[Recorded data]
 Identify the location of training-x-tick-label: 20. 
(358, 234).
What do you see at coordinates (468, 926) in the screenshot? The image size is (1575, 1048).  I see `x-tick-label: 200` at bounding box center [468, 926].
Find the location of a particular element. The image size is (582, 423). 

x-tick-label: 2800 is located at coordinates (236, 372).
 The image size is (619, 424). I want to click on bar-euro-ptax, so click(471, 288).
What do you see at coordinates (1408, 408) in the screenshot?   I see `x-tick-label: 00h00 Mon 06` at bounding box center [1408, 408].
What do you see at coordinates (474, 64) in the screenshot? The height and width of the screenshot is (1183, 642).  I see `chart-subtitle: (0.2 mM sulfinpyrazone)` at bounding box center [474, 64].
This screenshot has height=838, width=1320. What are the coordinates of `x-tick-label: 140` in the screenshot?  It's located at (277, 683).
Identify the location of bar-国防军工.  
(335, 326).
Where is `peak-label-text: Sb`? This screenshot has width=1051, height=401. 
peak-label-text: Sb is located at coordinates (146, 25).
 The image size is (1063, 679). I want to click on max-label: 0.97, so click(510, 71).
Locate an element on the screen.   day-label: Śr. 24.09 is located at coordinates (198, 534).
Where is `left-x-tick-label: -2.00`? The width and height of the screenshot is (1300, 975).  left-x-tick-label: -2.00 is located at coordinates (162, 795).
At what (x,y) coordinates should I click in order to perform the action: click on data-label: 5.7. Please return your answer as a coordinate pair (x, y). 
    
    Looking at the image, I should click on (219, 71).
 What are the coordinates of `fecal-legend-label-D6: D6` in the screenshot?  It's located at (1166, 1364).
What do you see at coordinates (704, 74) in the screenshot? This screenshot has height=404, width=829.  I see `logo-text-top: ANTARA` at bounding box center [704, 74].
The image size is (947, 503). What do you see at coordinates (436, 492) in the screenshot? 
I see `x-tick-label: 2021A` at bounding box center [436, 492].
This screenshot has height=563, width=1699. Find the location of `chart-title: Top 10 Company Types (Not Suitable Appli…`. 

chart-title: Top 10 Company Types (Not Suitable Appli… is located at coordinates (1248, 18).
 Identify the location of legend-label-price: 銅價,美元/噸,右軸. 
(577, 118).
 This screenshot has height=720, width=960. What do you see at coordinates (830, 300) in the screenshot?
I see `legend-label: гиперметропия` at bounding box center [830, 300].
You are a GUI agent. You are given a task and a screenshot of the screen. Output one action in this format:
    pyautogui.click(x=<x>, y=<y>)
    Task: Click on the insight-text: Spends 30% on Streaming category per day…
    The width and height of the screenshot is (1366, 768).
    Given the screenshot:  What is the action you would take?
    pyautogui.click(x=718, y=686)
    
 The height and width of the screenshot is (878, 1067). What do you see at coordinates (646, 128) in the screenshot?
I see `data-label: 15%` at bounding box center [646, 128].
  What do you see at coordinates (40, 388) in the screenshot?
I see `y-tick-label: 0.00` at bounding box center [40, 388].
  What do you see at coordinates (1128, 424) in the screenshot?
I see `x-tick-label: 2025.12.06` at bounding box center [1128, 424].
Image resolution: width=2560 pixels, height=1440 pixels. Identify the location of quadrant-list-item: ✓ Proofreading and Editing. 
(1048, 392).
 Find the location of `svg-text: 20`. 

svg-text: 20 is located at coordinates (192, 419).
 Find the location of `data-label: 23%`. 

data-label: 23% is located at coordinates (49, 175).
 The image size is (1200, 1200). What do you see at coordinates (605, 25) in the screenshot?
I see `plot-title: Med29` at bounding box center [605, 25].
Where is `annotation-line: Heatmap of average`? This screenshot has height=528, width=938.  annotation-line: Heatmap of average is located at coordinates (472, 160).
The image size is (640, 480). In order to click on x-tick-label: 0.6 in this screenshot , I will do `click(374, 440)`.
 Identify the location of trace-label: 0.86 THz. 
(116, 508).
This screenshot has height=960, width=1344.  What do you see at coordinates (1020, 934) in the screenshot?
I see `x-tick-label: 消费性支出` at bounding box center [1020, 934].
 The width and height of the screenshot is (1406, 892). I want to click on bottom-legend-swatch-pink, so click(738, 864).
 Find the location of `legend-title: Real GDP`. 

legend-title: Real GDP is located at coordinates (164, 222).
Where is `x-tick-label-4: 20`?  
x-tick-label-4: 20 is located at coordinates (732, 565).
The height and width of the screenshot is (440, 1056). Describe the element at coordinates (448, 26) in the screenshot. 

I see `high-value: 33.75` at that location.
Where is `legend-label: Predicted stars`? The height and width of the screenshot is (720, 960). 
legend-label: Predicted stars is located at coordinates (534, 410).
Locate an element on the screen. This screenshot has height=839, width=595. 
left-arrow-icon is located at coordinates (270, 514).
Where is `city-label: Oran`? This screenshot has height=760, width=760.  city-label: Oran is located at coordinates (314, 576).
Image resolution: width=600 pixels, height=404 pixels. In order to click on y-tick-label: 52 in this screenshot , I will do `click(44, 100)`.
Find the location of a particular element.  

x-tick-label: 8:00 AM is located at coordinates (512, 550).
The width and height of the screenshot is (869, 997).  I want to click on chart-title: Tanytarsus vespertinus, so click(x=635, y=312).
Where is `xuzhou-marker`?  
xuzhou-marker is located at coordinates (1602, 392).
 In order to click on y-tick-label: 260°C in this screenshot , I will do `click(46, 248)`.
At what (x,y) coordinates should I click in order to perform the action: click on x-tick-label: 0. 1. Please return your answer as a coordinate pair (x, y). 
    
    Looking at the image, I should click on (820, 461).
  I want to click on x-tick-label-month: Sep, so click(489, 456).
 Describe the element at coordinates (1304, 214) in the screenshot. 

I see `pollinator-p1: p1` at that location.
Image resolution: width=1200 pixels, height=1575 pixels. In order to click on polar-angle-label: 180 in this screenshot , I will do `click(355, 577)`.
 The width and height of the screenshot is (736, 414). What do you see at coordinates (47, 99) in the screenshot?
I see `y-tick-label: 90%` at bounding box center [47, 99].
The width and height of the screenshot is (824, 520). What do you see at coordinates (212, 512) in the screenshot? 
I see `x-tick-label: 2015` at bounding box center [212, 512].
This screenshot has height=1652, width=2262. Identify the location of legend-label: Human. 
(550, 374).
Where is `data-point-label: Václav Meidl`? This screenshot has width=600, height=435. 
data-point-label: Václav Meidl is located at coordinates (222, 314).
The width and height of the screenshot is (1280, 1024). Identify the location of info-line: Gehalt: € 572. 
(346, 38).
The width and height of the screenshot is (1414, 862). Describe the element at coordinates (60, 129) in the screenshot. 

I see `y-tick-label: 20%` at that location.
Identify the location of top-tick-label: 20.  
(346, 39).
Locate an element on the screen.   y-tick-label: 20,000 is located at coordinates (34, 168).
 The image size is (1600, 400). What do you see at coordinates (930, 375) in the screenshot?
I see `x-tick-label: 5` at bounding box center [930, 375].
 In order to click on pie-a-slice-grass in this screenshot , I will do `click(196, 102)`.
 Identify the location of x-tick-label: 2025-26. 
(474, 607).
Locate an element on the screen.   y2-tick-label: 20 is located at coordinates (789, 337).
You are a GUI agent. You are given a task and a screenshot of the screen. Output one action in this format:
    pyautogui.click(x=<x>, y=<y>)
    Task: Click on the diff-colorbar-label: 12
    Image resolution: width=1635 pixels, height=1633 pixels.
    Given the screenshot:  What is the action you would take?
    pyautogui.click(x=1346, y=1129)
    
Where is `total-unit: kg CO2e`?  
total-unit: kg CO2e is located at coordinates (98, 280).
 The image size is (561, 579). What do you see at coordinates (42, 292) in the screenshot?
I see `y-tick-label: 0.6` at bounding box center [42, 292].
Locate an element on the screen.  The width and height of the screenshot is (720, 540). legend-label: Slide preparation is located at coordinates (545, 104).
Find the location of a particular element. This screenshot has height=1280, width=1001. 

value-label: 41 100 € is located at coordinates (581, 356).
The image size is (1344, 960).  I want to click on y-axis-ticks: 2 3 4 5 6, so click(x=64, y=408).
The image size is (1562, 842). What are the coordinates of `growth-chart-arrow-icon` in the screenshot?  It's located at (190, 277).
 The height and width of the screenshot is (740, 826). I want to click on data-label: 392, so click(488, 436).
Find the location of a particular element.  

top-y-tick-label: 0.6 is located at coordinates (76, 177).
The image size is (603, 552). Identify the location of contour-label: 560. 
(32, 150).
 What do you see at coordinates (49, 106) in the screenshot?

#### [The problem]
Can you convert everything from the start of the records down to and including the line containing "What do you see at coordinates (1408, 408)" into a numbered list, leaving out blank lines?

#### [Answer space]
1.  Identify the location of training-x-tick-label: 20. 
2. (358, 234).
3. What do you see at coordinates (468, 926) in the screenshot? The image size is (1575, 1048).  I see `x-tick-label: 200` at bounding box center [468, 926].
4. Find the location of a particular element. The image size is (582, 423). 
5. x-tick-label: 2800 is located at coordinates (236, 372).
6.  The image size is (619, 424). I want to click on bar-euro-ptax, so click(471, 288).
7. What do you see at coordinates (1408, 408) in the screenshot?   I see `x-tick-label: 00h00 Mon 06` at bounding box center [1408, 408].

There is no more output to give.